Las utopías fueron, desde ese momento, diversas proyecciones de la ciudad
ideal, representaciones futuras de las sociedades hacia las que estamos
abocados. Por desgracia, en el siglo XX han sido más abundantes (casi
diremos que exclusivas si nos referimos a la literatura para adultos)
las fantasías de carácter antiutópico; la mayoría muestran la amenaza
de los excesos totalitarios, encabezados por la presencia de un Estado
que controla los individuos. En Un mundo Feliz (1932), Huxley muestra
cómo los humanos están determinados desde su nacimiento debido a los avances
de la programación genética. George Orwell, tras parodiar el estalinismo
en Rebelión en la granja, realiza una dura crítica al control por las
instituciones de la manipulación interesada de los medios de comunicación.
Llevada al cine por Radford, 1984 es una de las visiones más terroríficas
del futuro. Tampoco Truffaut ofrece una visión precisamente optimista
cuando decide filmar la adaptación de la novela de Ray Bradbury Farenheit
451, en la que las autoridades deciden la quema indiscriminada de libros
para eliminar la capacidad de raciocionio sin la que resulta más fácil
doblegar la voluntad y aspiraciones de los ciudadanos.
Todas
estas adaptaciones cimematográficas dan cuenta de la vigencia en nuestros
días del fatalismo con el que últimamente se ha imaginado el futuro. Sin
embargo, 2001, Una odisea en el espacio y Solaris, a quien José Maldonado
rinde homenaje en [*]11111010001 -versión de la obra ya expusiera el año
pasado en La Gallera de Valencia- no comparten del todo este sombrío cariz.
Siguiendo los pasos que en las novelas originales describieran Arthur
C. Clark y Stalisnaw Lem, en los filmes de Kubrick y Tarkosky aún permanece
la esperanza de que nuestro mundo pueda ser capaz de corregir sus muchos
males en unas cuantas generaciones. La instalación de Maldonado nos descubre
un horizonte moderadamente feliz a pesar de que (o precisamente porque),
en este caso, lo que mueve a los interesados es principalmetne el deseo,
la compleja pulsión de los instintos hacia la consecución del placer.
Un placer que no debe entenderse únicamente como el aliciente del deber
reproductivo o, en el otro extremo, como mera satisfacción hedonista,
sino que abarca el contexto social que surge del intercambio entre semejantes.

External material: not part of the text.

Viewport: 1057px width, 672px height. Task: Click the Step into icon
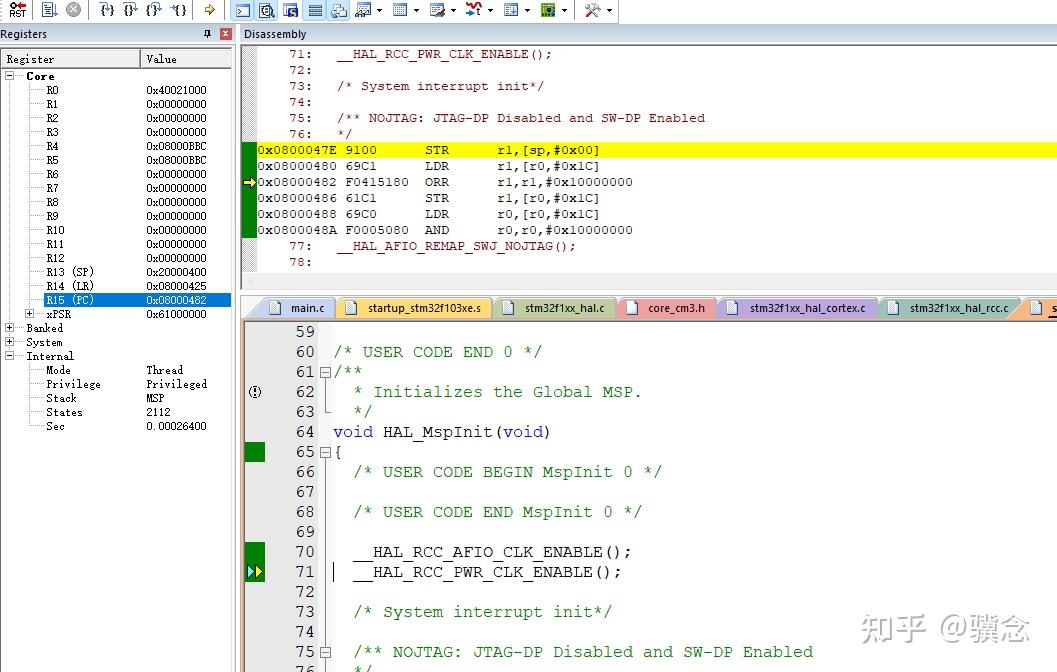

En una relación asimilable a la que mantiene el erómenos con el erastés
-si eliminamos lo que tiene ésta de jerárquica- así estos amantes que
aparecen en el proyecto se enriquecen mutuamente de una experiencia. Con
ayuda de la Soft Machine diseñada por Ricardo Echevarría, la imagen proyectada
muestra un primer plano de una pareja besándose inscrito en una simbólica
esfera sobre un pentágono que sirve de pantalla. Estos besos que, como
tales, exigen del contacto físico de un compañero permiten, sin proponérselo,
el aprendizaje de las normas de la seducción y, en un segundo nivel, el
aprendizaje de las normas derivadas del contacto social. Como acto específicamento
humano, se pretende condensar en él la voluntad de cambio y de emprender
otros caminos que conduzcan a nuevas metas y, lo que es más importante,
que muevan a nuevas formas de pensamiento. Despojándose de cualquier signo
de violencia, el beso funciona como instrumento de cohesión entre individuos
libres e iguales, sin distinciones de ninguna clase, incluidas las sexuales.
Completan
la instalación multimedia una mesa circular desde la que se emiten haces
de luz configurando series de números inconexos, palabras interrumpidas
por imágenes, códigos binarios y asteriscos de colores. Toda una proyección
poética de signos algebraicos y lingüísticos que aluden a la capacidad
de adaptación de los hombres que deriva del experimento lúdico mediante
el cual es posible la transmisión de conocimiento.